Sono passate altre settimane e di Niccolò nessuna traccia. Abbiamo trascorso un fine settimana talmente bello che non abbiamo avuto il coraggio di lasciarci concordando un qualsiasi dopo.
Ho sperato con tutta me stessa che mi scrivesse o mi chiamasse: un segno, un piccolissimo input che mi desse la scusa per chiedergli di rivederci ancora.
Nulla, non ho avuto nulla. Oppure, come dice Sofia, ho avuto una risposta chiara ed urlata in faccia: non mi piaci abbastanza.
Se ci becchiamo bene, se no amen, ecco come avrebbe voluto salutarmi lui.
Effettivamente sarebbe stato poco carino, meglio sparire nel silenzio.
Ho anche altre cose a cui pensare ora, ho finalmente trovato lavoro in una grande società, una multinazionale: cento dipendenti tra i venti e i trentacinque anni, una sede bellissima nel centro di Milano, ottimo stipendio, orari decenti e flessibili, contratto a termine.
Non sto nella pelle da quando lavoro qui.
Anche se questo tempo determinato non mi fa dormire la notte; devo, con tutte le mie energie, trasformarlo in futuro indeterminato.

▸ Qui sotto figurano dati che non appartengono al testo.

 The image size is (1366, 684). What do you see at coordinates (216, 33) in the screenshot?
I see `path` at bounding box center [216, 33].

Lavoro molto, senza sembrare una stacanovista, perché il work-life balance lì dentro, a quanto pare, è un valore importante. Organizzano spesso attività di socializzazione: aperitivi, cene, serate a tema, partecipo spesso ma non intrattengo ancora relazioni personali con i colleghi, che stanno diventando sempre più simpatici, ma non possono ancora diventare amici.
La spada di Damocle che incombe su di me non mi fa vivere serenamente il tempo speso con loro.

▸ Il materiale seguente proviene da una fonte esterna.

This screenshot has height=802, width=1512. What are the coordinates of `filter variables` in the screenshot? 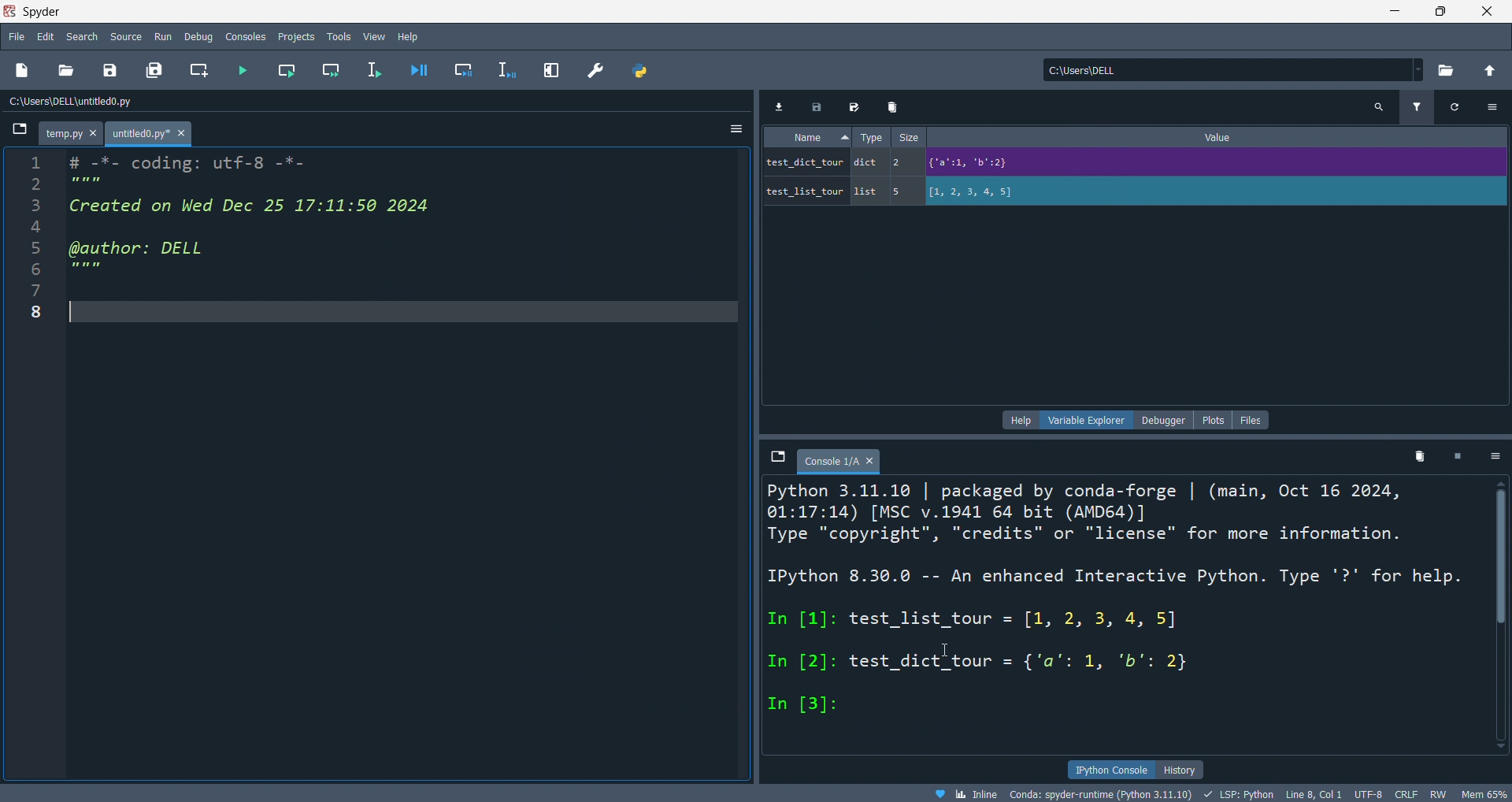 It's located at (1417, 109).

Ci sono un paio di ragazzi davvero carini, un pensierino inizio a farcelo, poi mi ricordo che tengo troppo a questo lavoro e niente o nessuno mi fermerà.
Questa opportunità, oltre a salvarmi le tasche, mi ha aiutata a non sprofondare nell'apatia: mi sento viva, discretamente incazzata, stranamente combattiva.
Questa sera vado a cena con le ragazze, sono stata convocata. Consapevole del fatto che dovrò faticare un po' per divertirmi.
La leggerezza è venuta a mancare nel momento in cui è mancato lui. Nell'ordine del giorno c'è anche un aggiornamento sulla mia situazione e il mio stato interiore, per cui sarà ancora più complicato, poi, tentare di svoltare la serata.
Subito dopo esserci accomodate al nostro solito tavolo ed aver esaurito i baci di rito, le mie amiche si girano verso di me, come in un'ola programmata.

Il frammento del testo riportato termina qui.